Bank of Issaquah Building

Issaquah Bank

The Issaquah Bank circa 1910. The front sidewalk has just been poured.

111 Front Street North

This was a particularly ornate bank building when it was built in 1910 to replace an early wood-frame of the Bank of Issaquah.  At that time, the upper floor served as office space for area dentists and doctors.  Over time, sections of the building were used to house the Issaquah Post Office, and the telephone exchange.
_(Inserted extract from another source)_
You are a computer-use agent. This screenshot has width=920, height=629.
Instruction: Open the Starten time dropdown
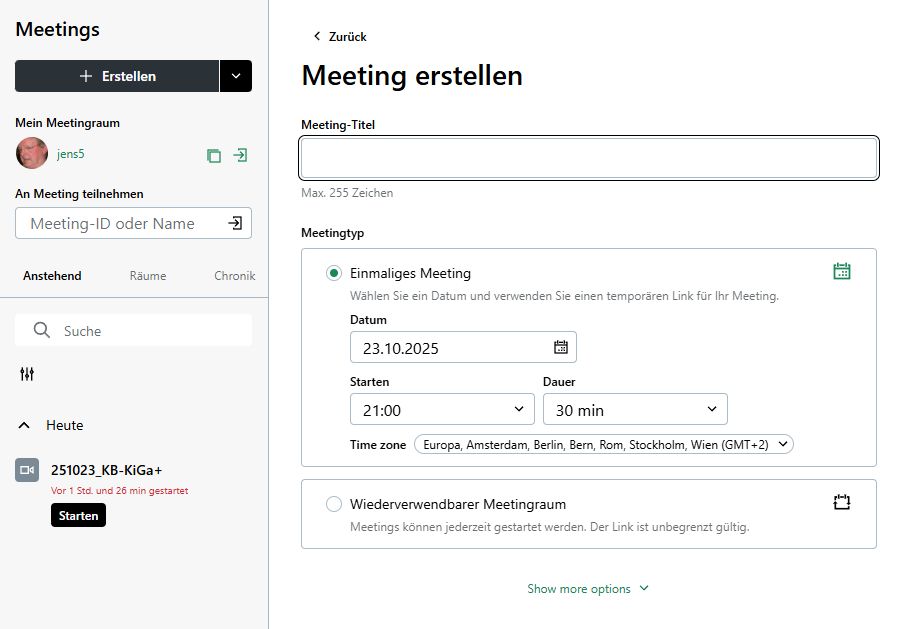click(442, 409)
The bank became the “Issaquah State Bank” in 1913 and in 1932 became the Issaquah Office of the “Washington State Bank.”  In 1949, the bank was dramatically remodeled, stripping it of its ornate architecture both inside and outside. In one 1953 Issaquah History Museum photo from that time period, it is apparent that the north side of the building was left unfinished. The unfinished side indicates that someone planned to construct an adjacent building. More than fifty years later, the side is still exposed and still unfinished. In 1956, Washington State Bank was purchased by Seattle First National Bank, and in 1965 the local bank branch was moved to the new building further north on Front Street.

Washington State Bank

Washington State Bank, circa 1953 (IHM 91-7-88)

 

Building Description

From the 1998 “Issaquah Historic Property Inventory”:

The Bank of Issaquah building was the most sophisticated building in Issaquah, but it underwent a radical renovation in the late 1940’s that stripped the building of its classical ornate detailing inside and out. The result is a streamlined Art Moderne expression, little changed today. The building is a tall long boxy form 27′ wide along Front Street and 72′ deep along Alder. Unlike its neighbor at 99 Front Street which was built for displaying and selling goods, this building is proportioned for grandeur, status and security. Built as a bank, its vertical window proportions, though very changed from its original classic form, still hint to its roots. The window bays are vertically oriented and deeply recessed; these details enhance the stature of this relatively small building. The windows have been replaced with four panels, each with four horizontal lites; a flat horizontal spandrel divides the windows. The cladding of the building was altered to a large green glazed ceramic tile consistently smooth and sleek; the plasticity of the original ornate structure is absent. The renovation transformed the building into a true Moderne building typified by soft or rounded corners, flat roofs and smooth wall finishes without surface ornamentation. This building originally had vertically oriented windows, and the renovation resulted in the same. This detail is inconsistent with most Moderne buildings built during the 1930’s and 40’s which were characterized by horizontal bands of windows.